I touched his hands and leaned over him, wondering why love burned like fire. Then I bowed my head to his and kissed his lips very softly, barely grazing them. Reckless, but I knew I would never see him like that again. As I stood up, Ilya opened his eyes, looked straight at me and said: ‘Thank you for the flowers.’ And smiled.

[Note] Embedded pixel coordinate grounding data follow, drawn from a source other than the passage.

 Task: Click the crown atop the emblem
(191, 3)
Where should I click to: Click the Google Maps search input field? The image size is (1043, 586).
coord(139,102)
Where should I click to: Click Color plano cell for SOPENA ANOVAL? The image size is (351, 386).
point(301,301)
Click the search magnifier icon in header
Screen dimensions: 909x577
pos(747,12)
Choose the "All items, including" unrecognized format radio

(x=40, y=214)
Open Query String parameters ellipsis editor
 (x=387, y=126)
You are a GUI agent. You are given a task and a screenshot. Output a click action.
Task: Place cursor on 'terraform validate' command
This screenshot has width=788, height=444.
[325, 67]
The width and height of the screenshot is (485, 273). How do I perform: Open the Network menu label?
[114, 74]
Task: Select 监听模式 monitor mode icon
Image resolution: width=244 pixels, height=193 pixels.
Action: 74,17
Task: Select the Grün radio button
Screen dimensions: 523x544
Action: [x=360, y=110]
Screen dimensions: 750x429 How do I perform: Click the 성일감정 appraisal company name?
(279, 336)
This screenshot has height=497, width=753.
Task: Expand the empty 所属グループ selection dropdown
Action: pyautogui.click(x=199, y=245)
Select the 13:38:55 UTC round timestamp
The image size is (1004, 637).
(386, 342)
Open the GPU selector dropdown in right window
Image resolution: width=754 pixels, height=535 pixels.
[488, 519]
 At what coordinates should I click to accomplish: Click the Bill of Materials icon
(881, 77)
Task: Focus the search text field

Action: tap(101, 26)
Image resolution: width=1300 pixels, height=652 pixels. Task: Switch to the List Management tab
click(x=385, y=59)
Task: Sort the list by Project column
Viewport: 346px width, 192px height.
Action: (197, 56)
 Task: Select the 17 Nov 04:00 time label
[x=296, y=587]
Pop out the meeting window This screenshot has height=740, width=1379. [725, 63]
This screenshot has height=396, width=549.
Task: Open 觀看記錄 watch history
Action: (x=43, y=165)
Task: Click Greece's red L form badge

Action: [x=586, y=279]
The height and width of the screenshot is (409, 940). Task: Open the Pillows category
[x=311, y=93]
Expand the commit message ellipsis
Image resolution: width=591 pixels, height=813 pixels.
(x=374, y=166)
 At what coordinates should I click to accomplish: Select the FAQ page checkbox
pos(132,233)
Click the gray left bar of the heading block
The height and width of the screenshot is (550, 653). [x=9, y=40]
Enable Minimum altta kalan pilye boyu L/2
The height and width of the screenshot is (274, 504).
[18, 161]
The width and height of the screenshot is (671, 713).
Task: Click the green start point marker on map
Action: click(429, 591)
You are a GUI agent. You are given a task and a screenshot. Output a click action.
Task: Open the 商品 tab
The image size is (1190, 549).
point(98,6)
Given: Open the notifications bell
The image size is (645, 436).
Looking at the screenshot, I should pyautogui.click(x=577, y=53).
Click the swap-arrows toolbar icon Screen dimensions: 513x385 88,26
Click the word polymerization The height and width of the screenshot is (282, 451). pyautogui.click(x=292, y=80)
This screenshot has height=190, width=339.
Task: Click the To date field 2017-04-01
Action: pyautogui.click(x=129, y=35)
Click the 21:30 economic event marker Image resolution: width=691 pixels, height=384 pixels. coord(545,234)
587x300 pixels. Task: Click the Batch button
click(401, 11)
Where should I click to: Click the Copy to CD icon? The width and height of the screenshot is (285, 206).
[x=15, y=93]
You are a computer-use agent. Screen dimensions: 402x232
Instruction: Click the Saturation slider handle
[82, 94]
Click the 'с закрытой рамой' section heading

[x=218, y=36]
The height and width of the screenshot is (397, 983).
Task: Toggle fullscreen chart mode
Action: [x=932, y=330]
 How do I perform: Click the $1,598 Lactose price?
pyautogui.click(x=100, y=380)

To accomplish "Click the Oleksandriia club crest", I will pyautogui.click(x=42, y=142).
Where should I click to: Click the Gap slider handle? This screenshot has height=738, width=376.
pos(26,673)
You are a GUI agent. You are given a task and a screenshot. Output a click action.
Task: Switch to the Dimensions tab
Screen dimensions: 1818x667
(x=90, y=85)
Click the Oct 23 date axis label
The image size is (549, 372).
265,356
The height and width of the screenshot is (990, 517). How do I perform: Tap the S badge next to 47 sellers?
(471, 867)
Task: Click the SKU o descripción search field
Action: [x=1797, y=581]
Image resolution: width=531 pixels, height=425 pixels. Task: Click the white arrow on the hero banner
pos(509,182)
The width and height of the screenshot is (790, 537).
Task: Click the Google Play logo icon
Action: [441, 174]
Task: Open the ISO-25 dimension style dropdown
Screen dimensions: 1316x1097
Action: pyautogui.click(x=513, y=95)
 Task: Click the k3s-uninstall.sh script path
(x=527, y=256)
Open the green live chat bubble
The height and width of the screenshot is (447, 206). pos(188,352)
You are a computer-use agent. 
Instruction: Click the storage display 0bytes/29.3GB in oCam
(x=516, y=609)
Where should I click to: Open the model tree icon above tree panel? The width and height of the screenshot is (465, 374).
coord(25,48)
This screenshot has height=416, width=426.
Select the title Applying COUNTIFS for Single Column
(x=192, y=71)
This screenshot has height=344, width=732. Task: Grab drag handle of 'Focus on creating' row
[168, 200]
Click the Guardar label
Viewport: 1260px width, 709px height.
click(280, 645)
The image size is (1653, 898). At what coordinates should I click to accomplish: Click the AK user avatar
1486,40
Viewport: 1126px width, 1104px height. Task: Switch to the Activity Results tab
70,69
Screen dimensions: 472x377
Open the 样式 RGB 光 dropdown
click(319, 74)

I turned and stumbled over a chair, desperate to get out. His words hit me with the force of bullets. It was wrong, felt so wrong. I realised my invisibility was nothing, I was a shadow, nothing more. I walked past dancers in the corridors, past Monsieur. I still had Ilya’s shoes in my hands. I opened the doors and walked out into the snowstorm. Walking through the frenzied whiteout, I felt peace descend, I placed his shoes on the ground and watched the snow settle over them. I was shivering and laughing. Behind me the school buildings vanished into the winter maelstrom. The kiss seemed ridiculous now, stolen and thrown away into the storm. The noise of the wind was incredible, whistling and grinding, ripping at the trees around me. The snow was erasing me slowly. I sat under a tree, whiteness lashing at my face, touching my eyes. Don’t let anyone tell you snow has no smell. It does. It smells of love.